The news that Citgroup might sell part of its assets or even all of it came as a shocker. The plunge in its share price was also worrying, threatening to engulf other big banks. But finally, this dark looming cloud seems to be dissipating. After a tense, round-the-clock bout of negotiations that stretched until almost midnight on Sunday, a bold plan seems to now have emerged.

The US Govt knew that this is one collapse, which its economy could no longer afford to have. And rescue Citigroup, it had to do! Hence a plan, mooted jointly by the Treasury Department, the Federal Reserve and the Federal Deposit Insurance Corp (FDIC) will now provide the required crutches to the maimed group.

As part of the plan, apart from taking a $20 billion stake, the Treasury and the FDIC will guarantee against the “possibility of unusually large losses” on up to $306 billion of risky loans and securities backed by commercial and residential mortgages. Under the loss-sharing arrangement, Citigroup Inc. will assume the first $29 billion in losses on the risky pool of assets. Beyond that amount, the government would absorb 90% of the remaining losses and Citigroup 10%. Money from the $700 billion bailout and funds from the FDIC would cover the government’s portion of potential losses. The Treasury Department will use its bailout fund to assume up to $5 billion of losses. If necessary, the FDIC will bear the next $10 billion of losses and losses beyond that would be borne by the Federal Reserve.

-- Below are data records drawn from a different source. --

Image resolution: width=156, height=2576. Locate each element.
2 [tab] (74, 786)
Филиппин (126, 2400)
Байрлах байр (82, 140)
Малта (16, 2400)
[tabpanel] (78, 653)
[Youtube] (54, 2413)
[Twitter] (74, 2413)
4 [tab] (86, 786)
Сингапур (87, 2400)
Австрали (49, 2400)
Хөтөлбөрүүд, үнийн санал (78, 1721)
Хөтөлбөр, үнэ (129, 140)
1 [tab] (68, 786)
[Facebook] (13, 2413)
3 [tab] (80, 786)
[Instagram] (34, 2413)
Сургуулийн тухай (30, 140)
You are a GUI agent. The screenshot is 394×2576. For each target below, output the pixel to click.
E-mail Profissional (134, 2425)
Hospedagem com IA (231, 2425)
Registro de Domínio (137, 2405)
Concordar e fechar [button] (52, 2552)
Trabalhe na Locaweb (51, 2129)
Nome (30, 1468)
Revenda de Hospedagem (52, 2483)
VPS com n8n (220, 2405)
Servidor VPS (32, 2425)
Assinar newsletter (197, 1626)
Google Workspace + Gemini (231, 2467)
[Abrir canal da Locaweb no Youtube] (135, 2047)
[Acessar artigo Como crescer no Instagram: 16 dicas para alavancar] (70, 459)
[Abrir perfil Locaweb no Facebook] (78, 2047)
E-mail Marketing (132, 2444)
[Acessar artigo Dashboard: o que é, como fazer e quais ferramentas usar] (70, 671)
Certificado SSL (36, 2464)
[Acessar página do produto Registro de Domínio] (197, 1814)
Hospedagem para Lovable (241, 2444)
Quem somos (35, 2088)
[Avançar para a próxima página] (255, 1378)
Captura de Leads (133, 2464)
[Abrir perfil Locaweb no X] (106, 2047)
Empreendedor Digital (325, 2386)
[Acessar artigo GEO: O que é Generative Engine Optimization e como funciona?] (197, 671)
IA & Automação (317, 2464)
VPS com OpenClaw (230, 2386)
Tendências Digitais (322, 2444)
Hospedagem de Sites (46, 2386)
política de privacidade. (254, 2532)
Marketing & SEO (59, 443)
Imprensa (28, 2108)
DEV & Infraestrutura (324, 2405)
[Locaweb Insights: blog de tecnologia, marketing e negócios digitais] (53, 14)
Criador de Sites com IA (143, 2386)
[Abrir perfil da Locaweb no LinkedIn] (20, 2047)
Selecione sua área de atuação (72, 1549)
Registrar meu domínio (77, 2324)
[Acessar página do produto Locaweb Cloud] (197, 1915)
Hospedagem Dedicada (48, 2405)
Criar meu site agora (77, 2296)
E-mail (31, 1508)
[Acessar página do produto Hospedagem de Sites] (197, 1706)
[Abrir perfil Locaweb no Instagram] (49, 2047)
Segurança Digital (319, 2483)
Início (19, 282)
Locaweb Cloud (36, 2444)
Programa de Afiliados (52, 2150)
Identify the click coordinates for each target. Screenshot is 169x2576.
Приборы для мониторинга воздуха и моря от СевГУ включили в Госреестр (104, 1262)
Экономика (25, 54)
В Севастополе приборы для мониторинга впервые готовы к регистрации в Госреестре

In exchange, Citigroup will issue $7 billion of preferred stock to government regulators. In addition, the government is buying $20 billion of preferred stock in Citigroup, which will pay a 8% dividend and will marginally erode the value of shares held by investors.

Apart from this complex plan, as a condition of the rescue, Citigroup is barred from paying quarterly dividends to shareholders of more than 1 cent a share for three years unless the company obtains consent from the three federal agencies. The agreement also places restrictions on executive compensation, including bonuses.

Investors are happy that this bank too has been rescued but the dissent amongst the smaller banks, which could also have been rescued if the Govt had taken timely action seems to now be growing. Why was Lehman allowed to go down? Couldn’t it too have been rescued with a timely action plan? Another growing worry is that these actions could put billions of taxpayers’ dollars in further jeopardy. Moreover, it would encourage financial companies to take excessive risk on the belief that the government will bail them out.

Collapse of Citigroup was one more crisis which could have toppled the US economy and to some extent, sent the global economy into a longer drawn out recession. Citigroup, America’s largest and mightiest financial institution today is sitting on a loss of $65 billion and more than half that amount comes from mortgage related securities created by one man – Thomas G. Maheras, who repeatedly assured the bank that everything was alright and stated that there were no losses. The bank, which is actually a worldwide conglomerate, relied on the words of this one man and allowed the bank to collapse. And by the time the risk management team took over, it was too late. The question that comes to mind once again – how can such a large bank rely on the words of just one man? The near collapse of Citigroup is symbolic of the madness, which had taken over the entire Wall Street – to get rich fast, two hoots to management and risks! And today, the whole world is paying a price. This is the price we all have to pay for depending so largely on one super power.

For now, one more crisis has been averted. But are there any more lurking in the background? How many more bailouts to go?